Insert data from AWS Lambda to AWS Aurora - mysql

In my application, I am using AWS S3 to upload and store files. Whenever a file is uploaded to S3, an event is created which triggers a specific lambda function λ. Then, my lambda function λ should perform an SQL INSERT (with the event data of the S3 event) to my running AWS Aurora instance. I expect that λ will be invoked about 10 - 50 times per second.
Summarising: S3 EVENT → TRIGGERS λ → AURORA INSERT
I found various posts claiming that accessing Aurora (or RDS in general) from a lambda function can result in problems due to missing connection pooling and stateless container architecture of AWS Lambda (e.g. AWS Lambda RDS Connection Pooling).
My λ can be written in any language so the question is, what language/framework to use to not get in trouble with the AWS Lambda connection pooling problem or in other words, is it possible to perform 10 - 50 inserts per second to Aurora with an Aurora MySQL compatible db.t2.small instance? Or are there any alternatives to perform INSERTS to Aurora with another service than Lambda (e.g. SNS) without writing and running my own EC2 instance?
Update 2017-12-10: AWS recently announced Serverless AWS Aurora as preview which looks promising regarding serverless architectures.

The connection pooling problem is not language-specific. It is caused by the approach that you used in your code to connect and disconnect from your database.

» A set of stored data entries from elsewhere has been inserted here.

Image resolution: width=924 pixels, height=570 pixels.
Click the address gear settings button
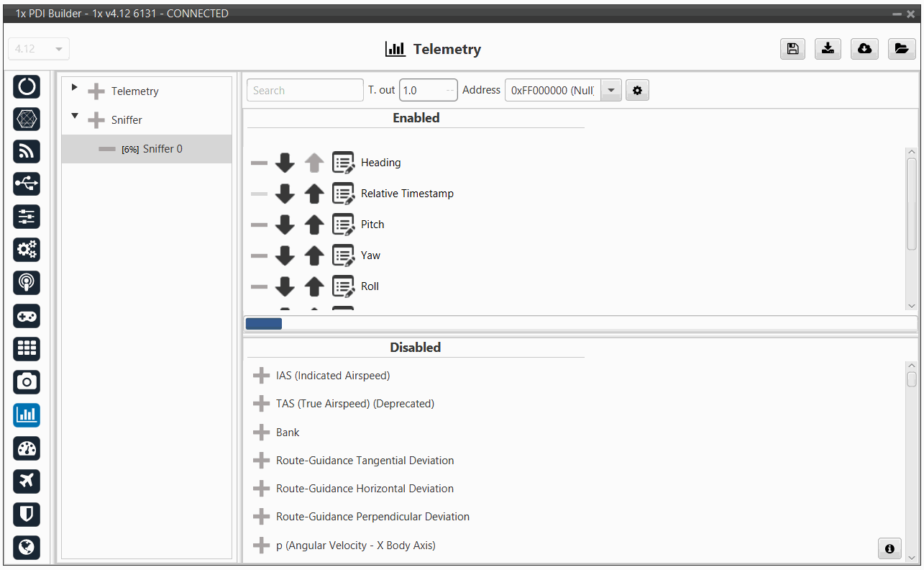(637, 91)
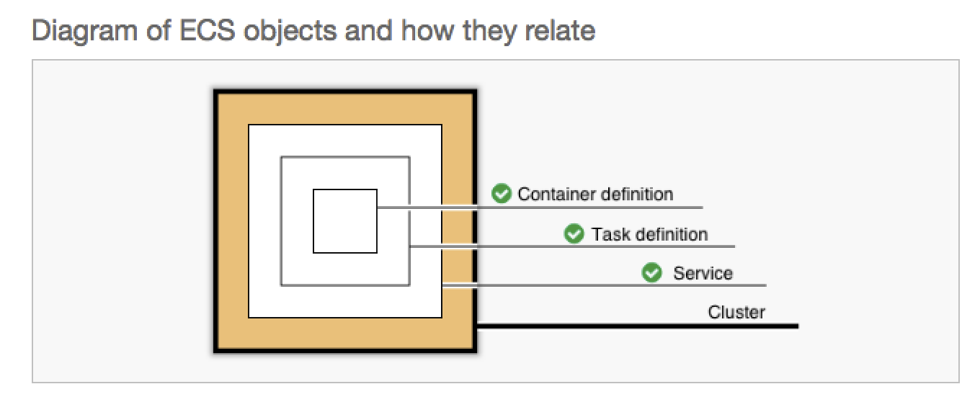
Task: Click the white stripe crossing the tan band at Service line
Action: (458, 286)
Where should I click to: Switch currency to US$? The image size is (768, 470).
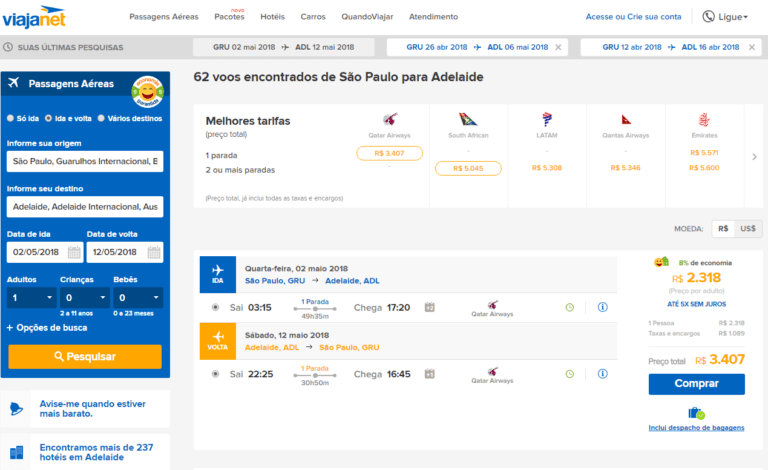pyautogui.click(x=747, y=228)
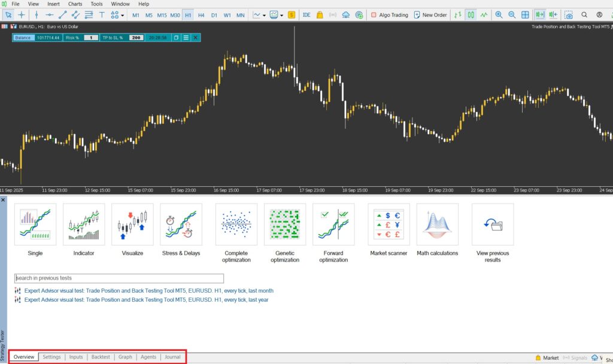The image size is (613, 364).
Task: Open the Charts menu
Action: click(x=75, y=4)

Basically, the best way to avoid it is to connect and disconnect from the database during your lambda invocation. This is not optimal from the performance perspective but this is the least error-prone.
It is possible, to reuse a database connection (for performance reasons), but this may or may not have connection problems depending on how your database is configured to handle idle connections. This requires some trial-and-error and some database configuration tweaking. On top of that, tweaks that work on development may not work on production (since production traffic is different).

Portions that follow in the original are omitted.